Pointing data for pages and screens:
· · ·

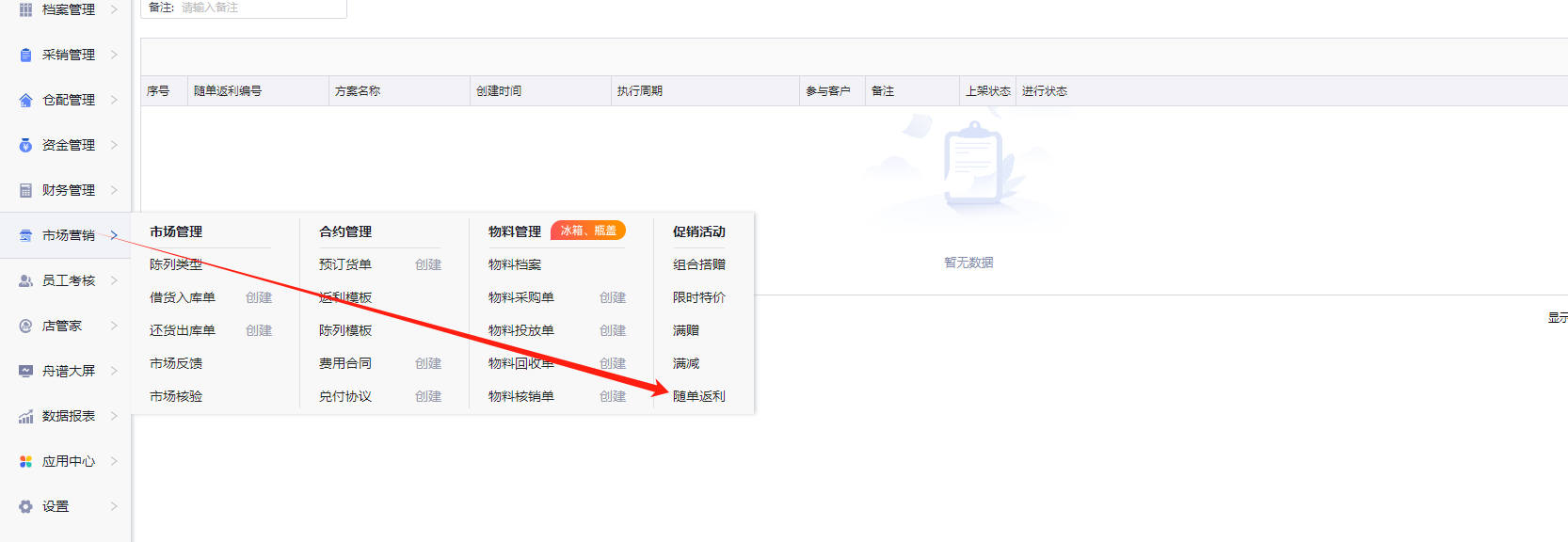The image size is (1568, 542).
Task: Click the 创建时间 column header
Action: 499,91
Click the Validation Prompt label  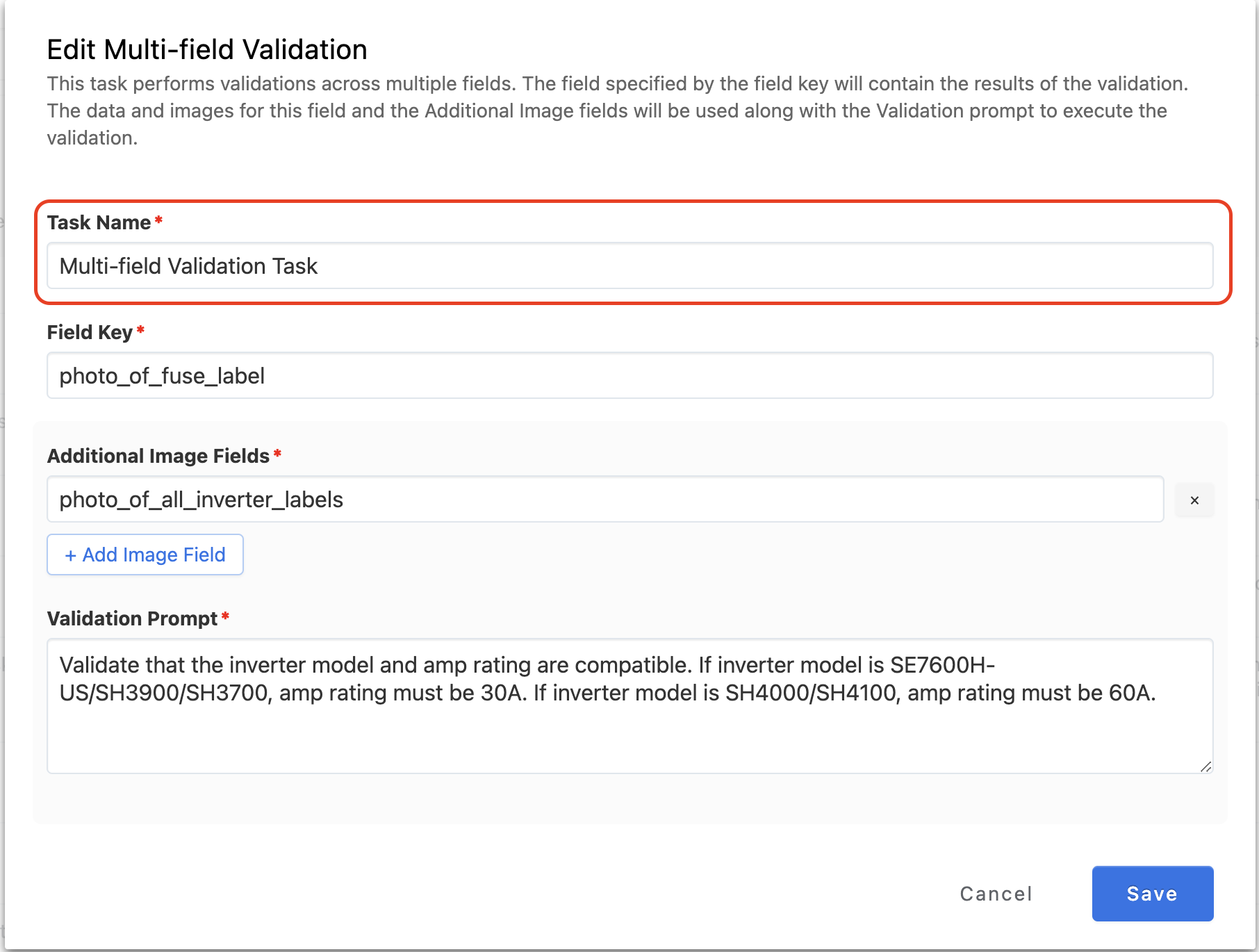point(132,618)
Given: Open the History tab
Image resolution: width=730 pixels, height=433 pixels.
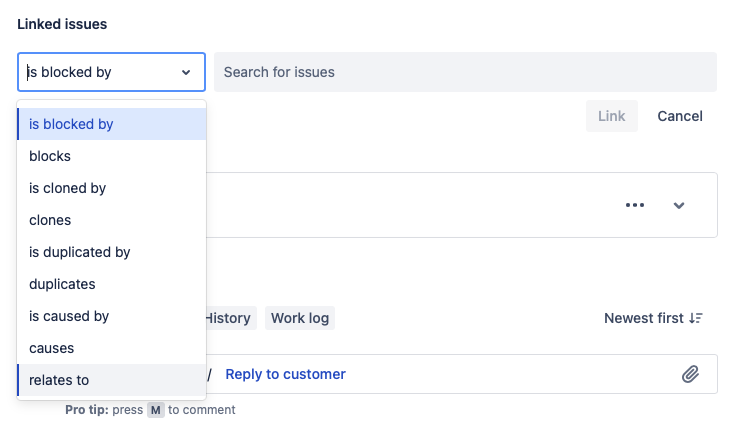Looking at the screenshot, I should tap(229, 318).
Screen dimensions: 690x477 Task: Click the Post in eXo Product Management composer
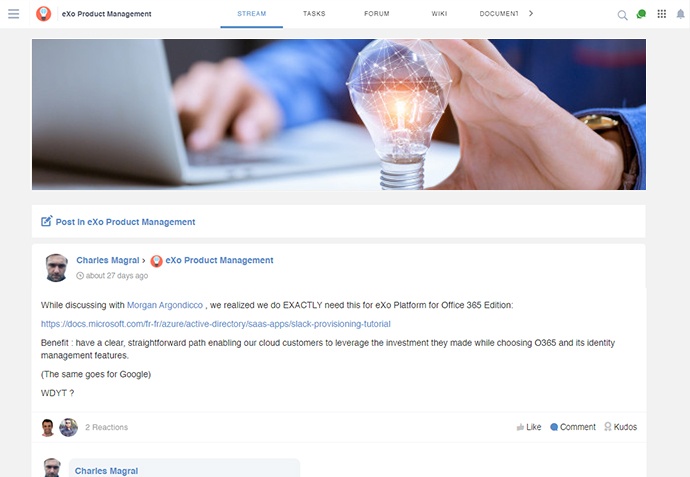(118, 222)
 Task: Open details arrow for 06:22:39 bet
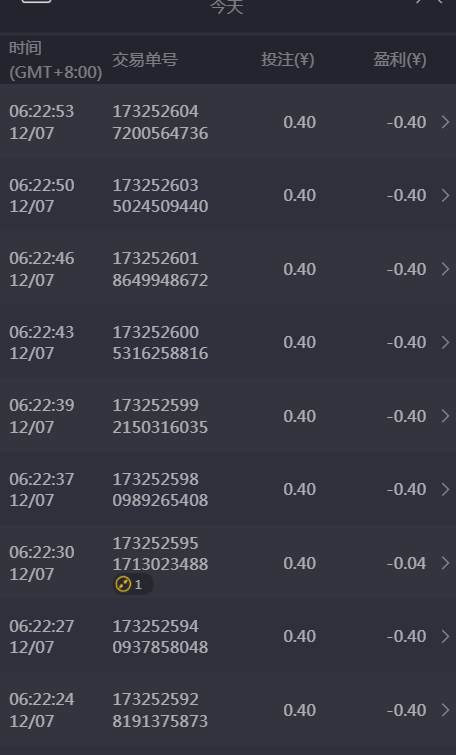(445, 416)
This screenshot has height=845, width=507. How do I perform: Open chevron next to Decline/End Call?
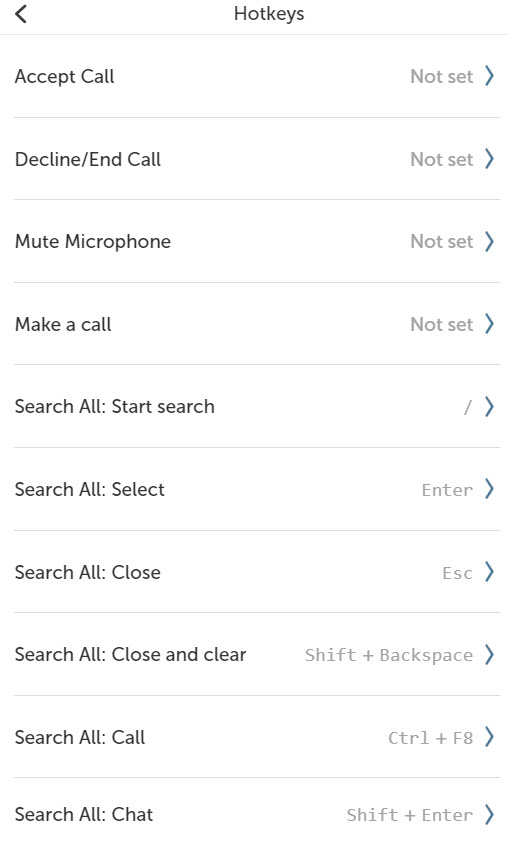489,159
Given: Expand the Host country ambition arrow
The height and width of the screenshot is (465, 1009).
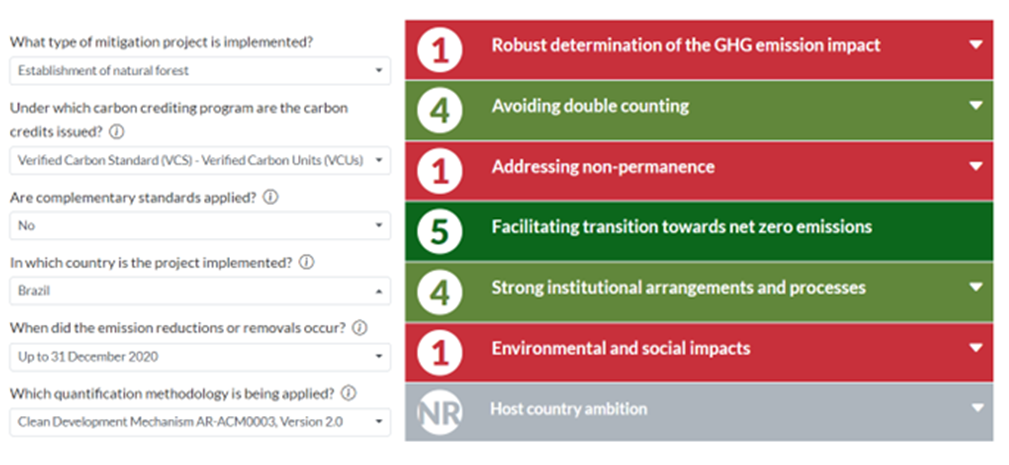Looking at the screenshot, I should 978,408.
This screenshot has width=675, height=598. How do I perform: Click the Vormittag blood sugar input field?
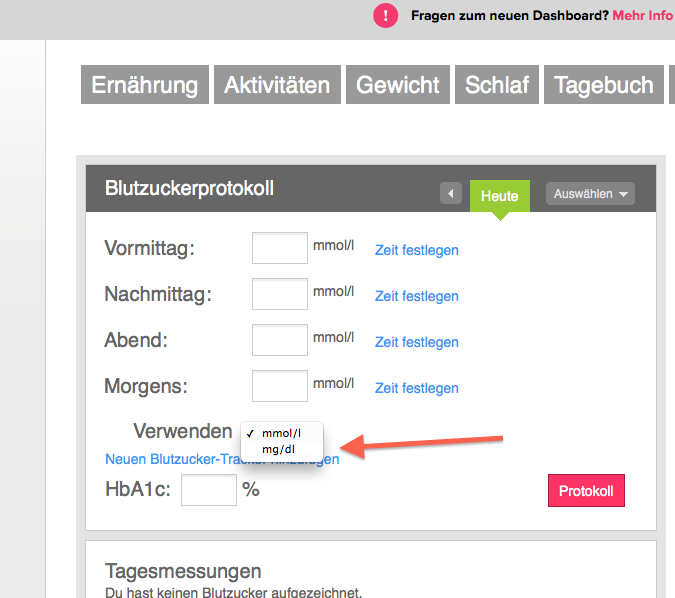[279, 248]
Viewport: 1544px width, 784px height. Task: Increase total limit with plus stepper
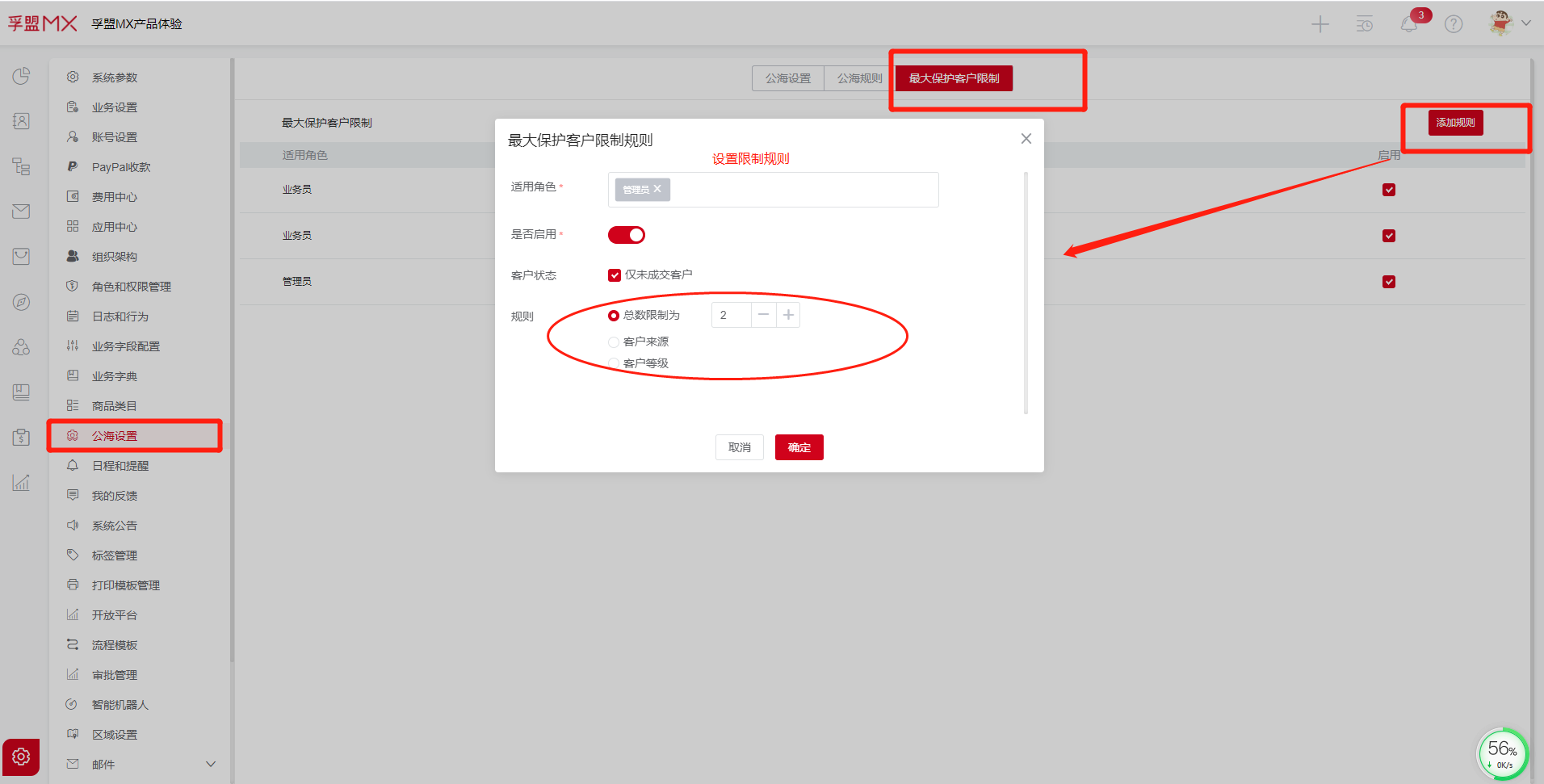pyautogui.click(x=788, y=315)
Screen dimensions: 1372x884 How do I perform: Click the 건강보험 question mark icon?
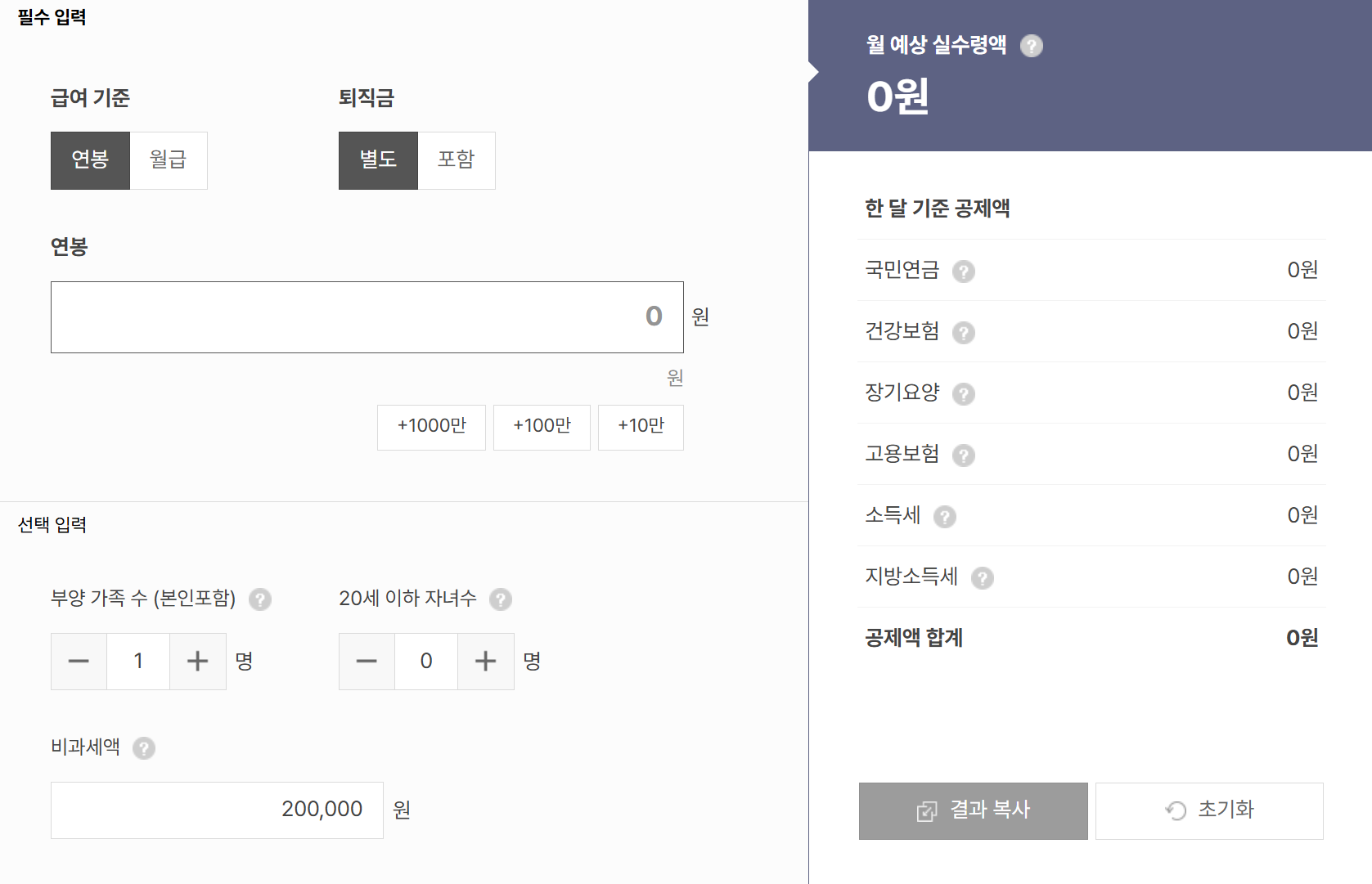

· · ·

Pull out every line above that contains the word "This".

This screenshot has height=845, width=507. How do I perform: Open chevron next to Decline/End Call?
This screenshot has width=675, height=598. How do I perform: Click the Vormittag blood sugar input field?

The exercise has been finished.